En vérité, ça a été comme ça toute ma vie. Sans rentrer dans les clichés, je suis vraiment dans cette culture du "girls and gays". Avec mes potes, on a les mêmes goûts musicaux, le même attrait pour la mode. Mais pour parler plus en profondeur, ces relations sont aussi solides parce qu'on partage les mêmes idées de tolérance, d'ouverture d'esprit. Pourquoi tous mes amis sont gays ? Je ne sais pas. Peut-être grâce à ces valeurs-là. Mais surtout parce qu'ils sont fun.

Il y a des milieux comme la mode ou la coiffure qui sont souvent très queer-friendly. De ton expérience, c'est aussi le cas du YouTube français ?

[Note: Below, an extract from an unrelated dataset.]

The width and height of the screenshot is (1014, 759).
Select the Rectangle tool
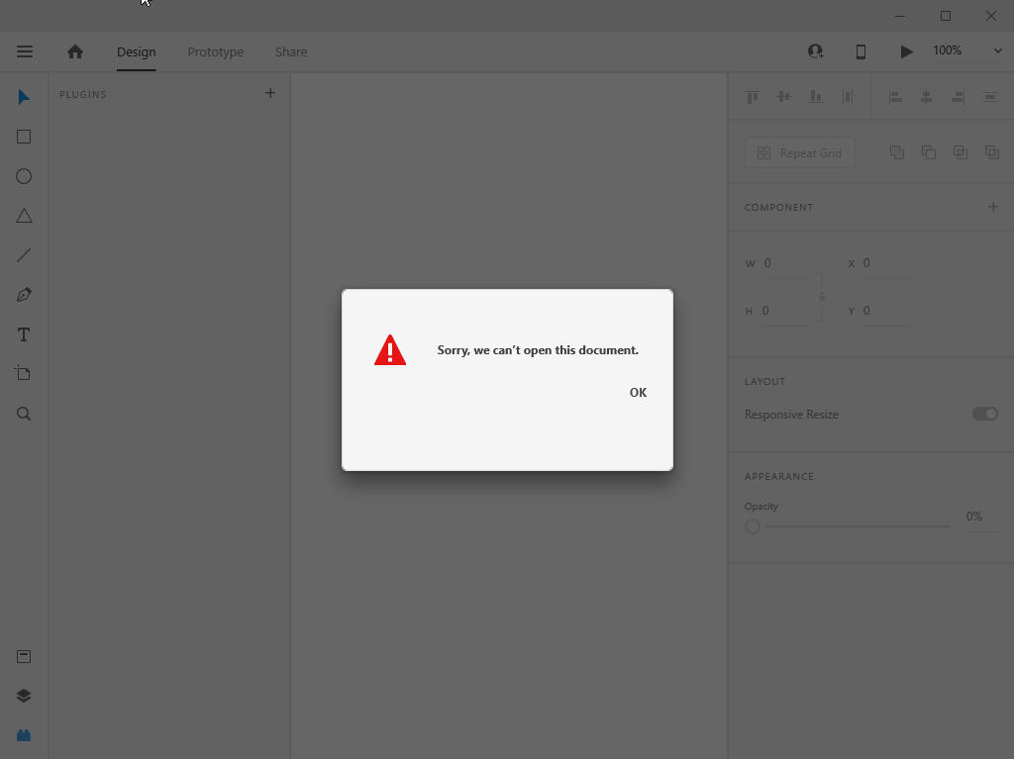click(23, 136)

Je pense qu'on a réussi à créer une communauté tellement forte qu'on en oublie les autres. Mais non, je pense que YouTube ne fait pas partie des secteurs les plus friendly. Je ne parle pas de la plateforme en elle-même, que je trouve plutôt bienveillante. Du côté des marques, c'est autre chose : on m'a déjà demandé si j'avais des copains qui étaient de "vrais garçons". Je n'ai pas compris.

Concernant tes partenariats avec les marques, es-tu vigilante par rapport à leur image, à leurs engagements passés ?

Avant, je ne faisais pas attention car je vivais dans un monde de Bisounours. Puis, tu réalises que tout n'est que business. Si je vois qu'ils traitent salement leurs employés LGBTQ+ et qu'ils ont sorti une collection pour la Pride, je ne cautionne pas. Ce n'est pas avec un arc-en-ciel sur un t-shirt qu'on va régler l'homophobie. J'aimerais que ce soit plus profond. Donc je fais attention. Si par exemple une marque me dit que mon ami gay ne peut pas venir sur le tournage, c'est mort. Ce n'est pas quelqu'un à qui j'ai envie de donner de l'argent, ni de la force, ni du temps. Je n'ai jamais face à ça cela dit. Au début, ça aurait pu être le cas mais maintenant que mes valeurs sont bien installées dans l'inconscient de toutes les marques, on ne va pas me contacter pour faire un truc "all lives matter" [rires].

Penses-tu t'être mise à dos certains followers en étant aussi proche de la communauté LGBTQ+ ?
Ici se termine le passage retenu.